Could someone please explain how to get the correct answers for parts a and b?

Posted: **Mon Jan 13, 2020 2:39 pm**

a) Set up a quick ice table. We estimate the initial concentrations to be A=27, B=C=0. The change will be: A goes from 28 to 18, B goes from 0 to 5, and C goes from 0 to 10. We can see that the differences between initial and final concentration are in multiples of 5 (A = -10, B = +5, and C = +10). From here, if we pretend that the change, or x, is 5 (in the ice table), then we can say the coefficients for each change are -2, +1, and +2, respectively. (28 - 2x = 18 // 0 + x = 5// 0 + 2x = 10). From ice tables, these coefficients correspond to the stoichiometric coefficients of the chemical equation and we can determine the equation is 2A -> B + 2C. For this problem, you're basically trying to find the ratio of the reactants used / products formed and putting this ratio in the chemical equation.

b) from the correct chemical equation you just found, write the K expression and plug in the equilibrium partial pressures.

b) from the correct chemical equation you just found, write the K expression and plug in the equilibrium partial pressures.

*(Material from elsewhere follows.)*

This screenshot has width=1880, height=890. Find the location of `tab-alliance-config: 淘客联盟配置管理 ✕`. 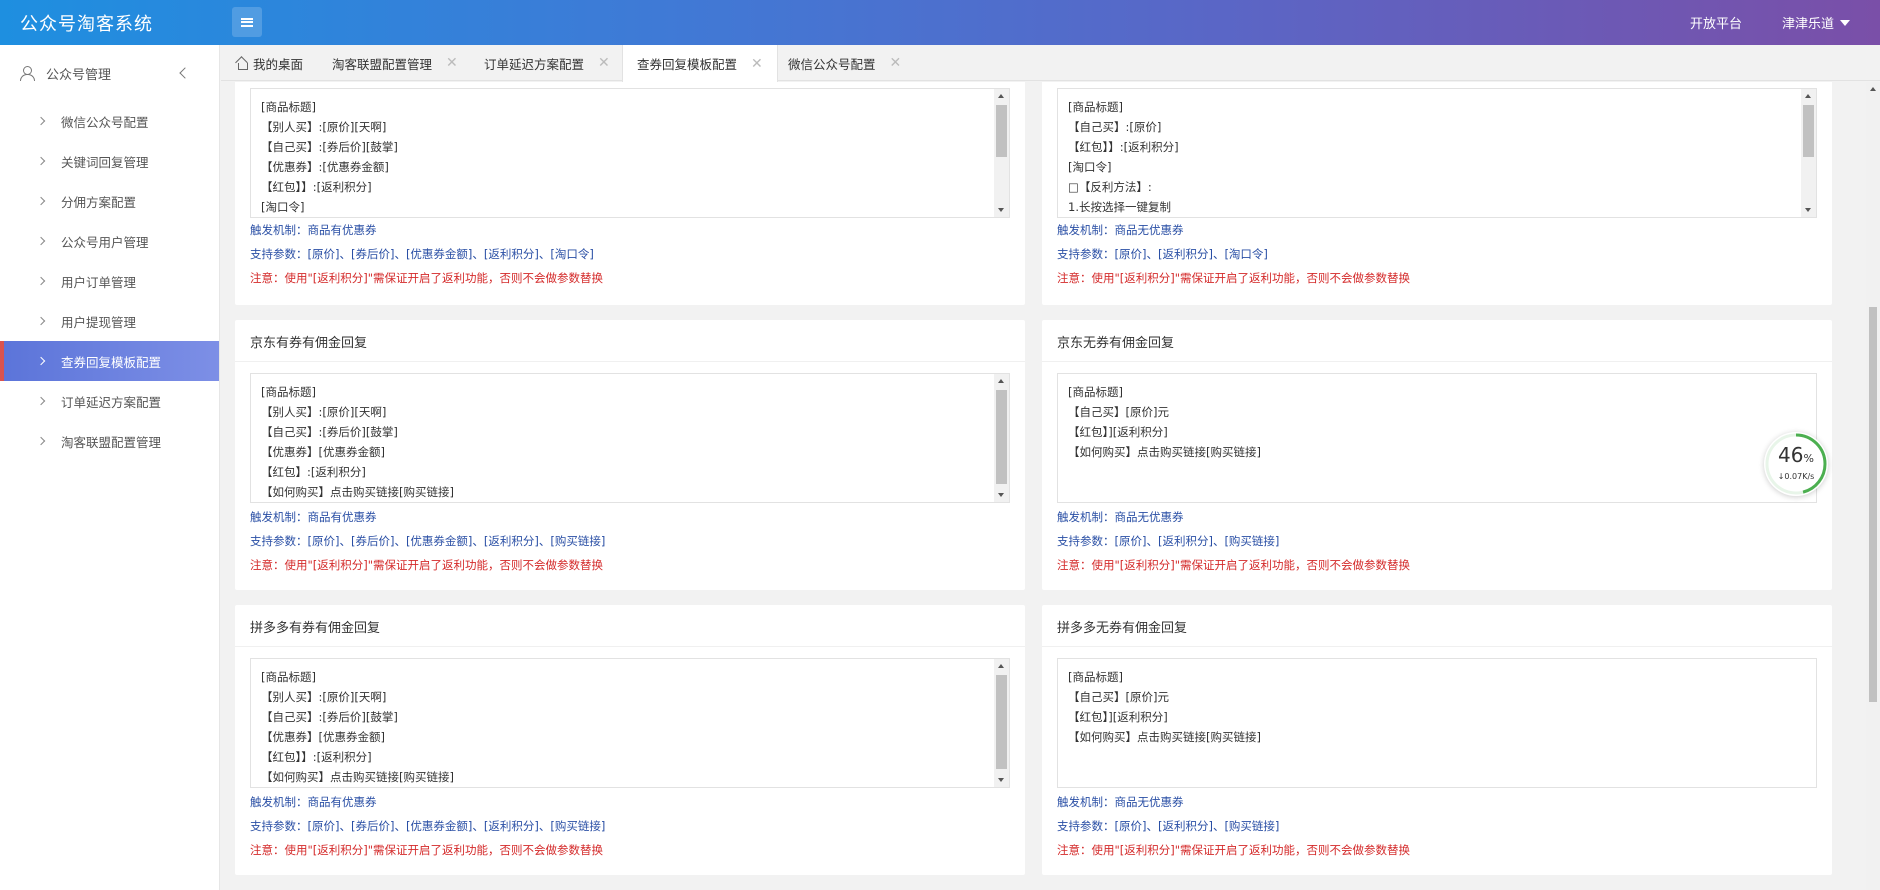

tab-alliance-config: 淘客联盟配置管理 ✕ is located at coordinates (395, 63).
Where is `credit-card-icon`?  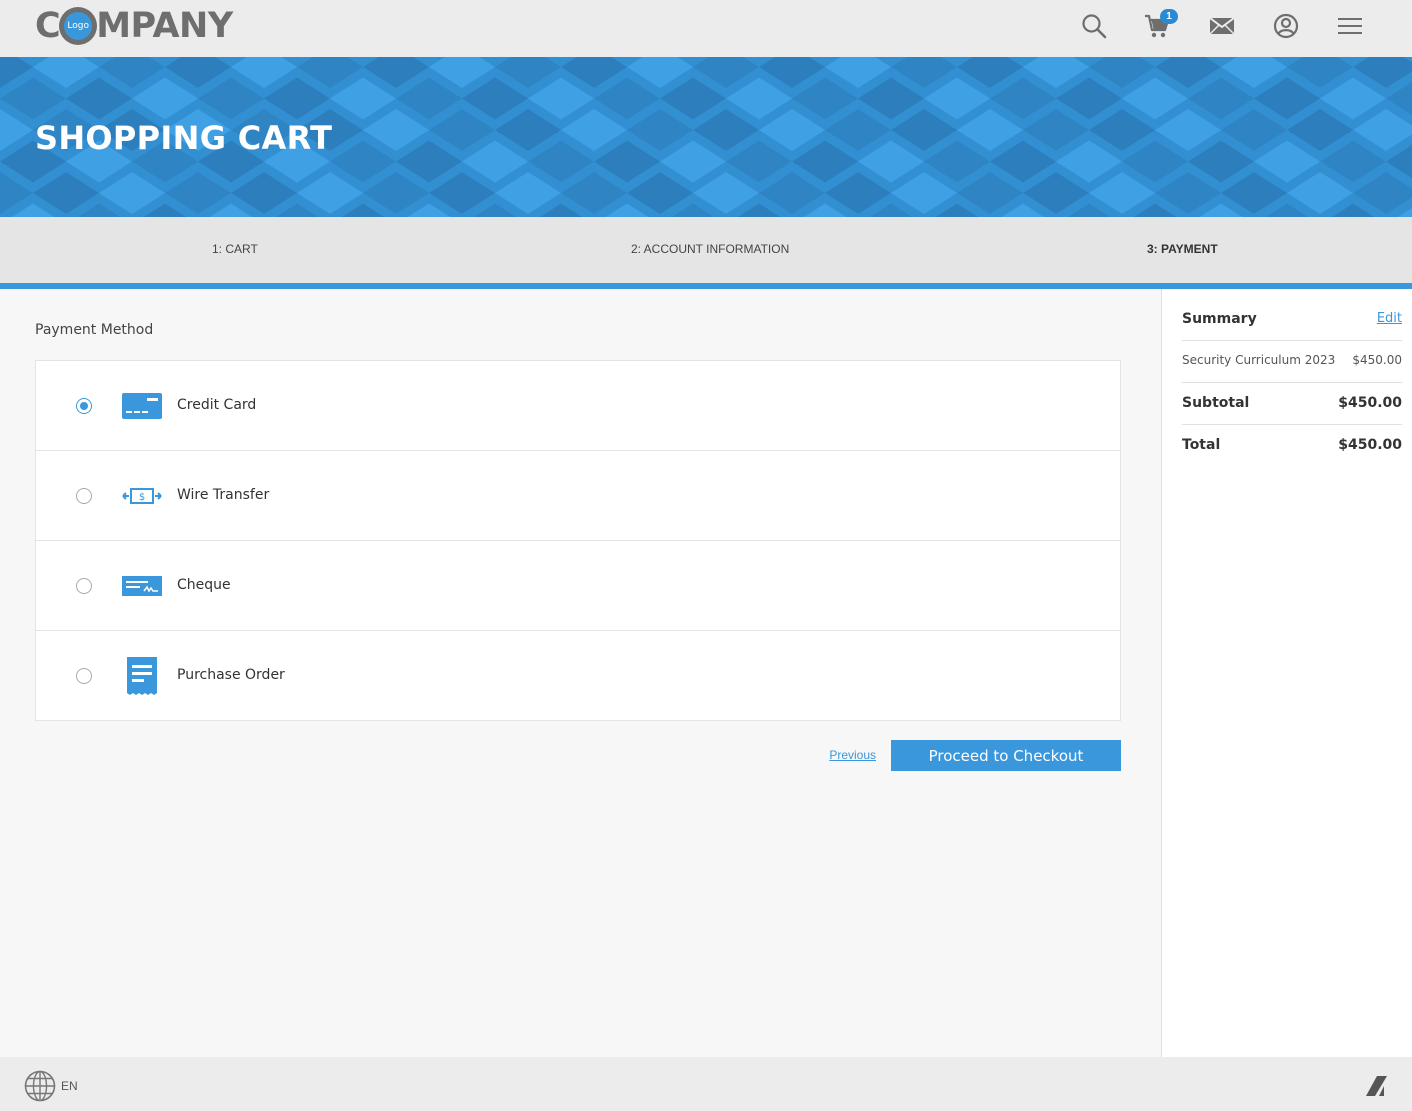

Posted: **Mon Jan 13, 2020 2:44 pm**

For part a you can find the balanced equation by looking at the graph. Substance A decreases from 28 P/kPa to 18 making a difference of 10. Substance B increases from 0 to 5 while Substance C increases from 0 to 10. This means that 10 P/kPa of A was lost -> 10 P/kPa of C and 5 P/kPa was created. If we put this into stoichiometric values we get 2A <--> B + 2C. For Part B, we take these values and plug them into the equilibrium constant. To get the same Kp value as the answer key, you'll need to convert from kPa to atm.